Cette structure aura pour mission de proposer des solutions pour la finalisation des chantiers, la définition de modèles de gestion et d’exploitation viables, ainsi que des stratégies de recyclage et de valorisation des actifs publics.
Le diagnostic présenté lors du Conseil interministériel met en évidence la prédominance des difficultés financières. Parmi les projets bloqués, 42 souffrent d’un défaut de financement, de retards de paiement ou d’insuffisance de crédits d’investissement. D’autres projets sont freinés par des contraintes techniques, des contentieux juridiques ou encore l’absence de modèles d’exploitation adaptés.
Le chef du gouvernement a particulièrement insisté sur “la situation paradoxale” des infrastructures achevées mais jamais exploitées, parfois depuis plusieurs années. Selon lui, certaines infrastructures restent inutilisées faute de coordination entre les acteurs, de réception définitive ou d’adéquation avec les besoins réels.

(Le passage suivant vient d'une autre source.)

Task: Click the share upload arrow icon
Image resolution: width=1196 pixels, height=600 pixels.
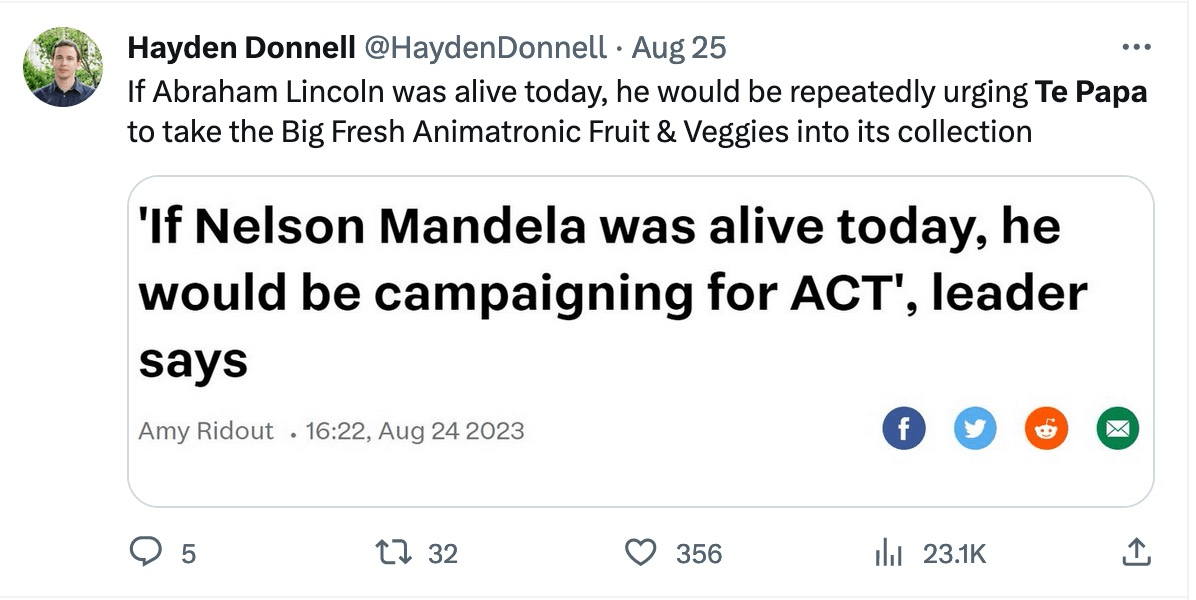Action: pos(1135,551)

Plusieurs projets emblématiques ont été ciblés dans les mesures gouvernementales. Parmi eux figurent les infrastructures portuaires et maritimes de Foundiougne, Soumbédioune ou Ndangane, les Maisons de la Jeunesse et de la Citoyenneté dans plusieurs régions, les fermes villageoises Naatangué ANIDA ainsi que les agropoles de Mpal, Adéane, Dioulacoulon et Mbellacadiao.
Concernant les grands chantiers bloqués, le gouvernement cite notamment l’Université du Sine-Saloum, les 45 Espaces numériques ouverts (ENO), les aéroports régionaux de Saint-Louis, Matam et Kolda, le Terminal à conteneurs du Port de Ndayane, le Mémorial du Bateau Le Joola ou encore l’hôpital Aristide Le Dantec.
L’exécutif mise également sur les partenariats public-privé pour optimiser l’exploitation de plusieurs infrastructures, notamment les stades nationaux, les parcs et réserves naturelles, ainsi que certains actifs immobiliers de l’État et des représentations diplomatiques sénégalaises à l’étranger.
À travers cette vaste opération de recensement et de rationalisation, le gouvernement entend renforcer l’efficacité de l’investissement public, réduire les actifs dormants et améliorer la rentabilité des infrastructures financées par l’État.